El inolvidable duelo de los octavos de final de aquel Mundial. Una tarde especial, con final feliz gracias al gol de Caniggia y un festejo que se empañó con el correr de los años.

Nada mejor que un Mundial para que un cronista se mire cara a cara con sus contradicciones. El de Italia​ fue, acaso, el espejo más nítido posible. Cualquiera sea el técnico, los jugadores, cualquiera sea la relación que se tenga con esos protagonistas, desde las alturas de los palcos de prensa (a veces púlpitos improvisados) el oficio compite con el hincha que nunca queda de lado. A lo sumo se pone en modo avión.

Flojo equipo aquel del ‘90, feo juego ni recuerdos de lo que muchos de esos mismos protagonistas habían dejado en México​. Sin embargo, esa troupe de sufridos se habían ganado un afecto especial entre quienes seguíamos el Mundial. Estaban mal, queríamos que les fuera bien.
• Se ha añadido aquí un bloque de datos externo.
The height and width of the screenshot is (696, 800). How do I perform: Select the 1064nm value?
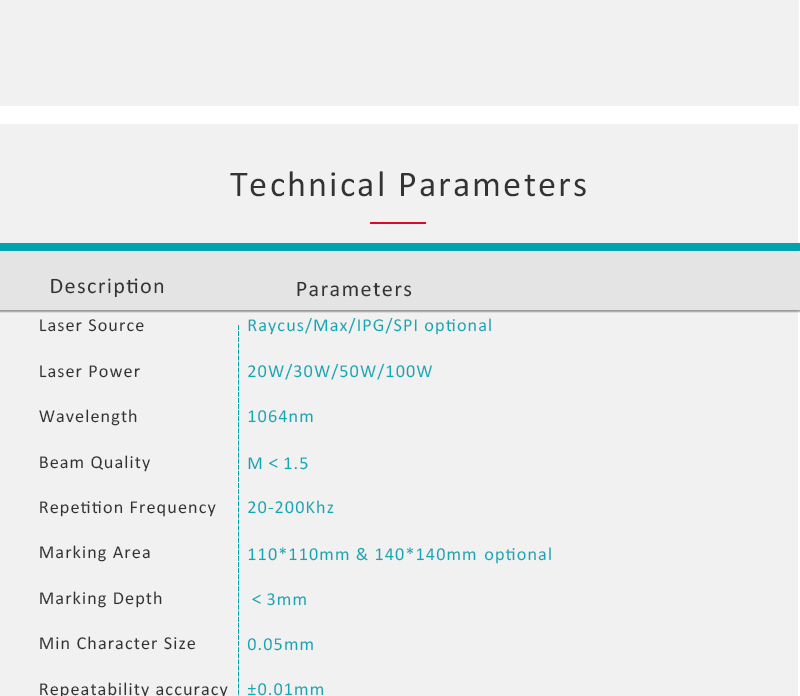coord(281,416)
Las patadas de los cameruneses, el tobillo cadáver de Maradona, Burruchaga y Ruggeri ​atados con alambre, el alto precio que pagaron quienes perdieron el puesto después del espantoso estreno en San Siro invitaban al apego y al cariño. No por compasión, sino por la comprensión de que, con casi todo en contra, incluso ellos mismos, esos futbolistas merecían respeto por el esfuerzo, el compromiso por asumir una representatividad en las condiciones más adversas.

Los dos días días previos, Turín ya había sido invadida por brasileños que auguraban dos a cero, tres a cero a cuanto argentino cruzaran por la calle. Sin banderas ni camisetas y sin abrir la boca, a los argentinos nos descubren apenas echamos a caminar. Presas fáciles.

El Delle Alpi era una inmensa pared amarilla aquella tarde del “estate italiano”. Y el vendaval empezó apenas el francés Joel Quiniou pitó el comienzo. Nunca pareció tan inminente la goleada. Nunca creció tanto el deseo de que una bola, al menos una, cantara negro el 11.

Y entonces apareció Diego y su tobillo inexistente. Y gambeteó Caniggia. Y gateó Taffarel. Y fue grito desesperado de cronistas-hinchas, abrazos de sobrevivientes. Años de evitar chauvinismo, de buscar equilibrios emocionales, de defender otra manera de entender el fútbol fueron destruidos en ese grito de gol único y jamás repetido.

Luego se supo lo del bidón, que en la cancha había pasado inadvertido. Y uno sintió que mientras gritaba el gol de Cani, alguien nos había robado la billetera.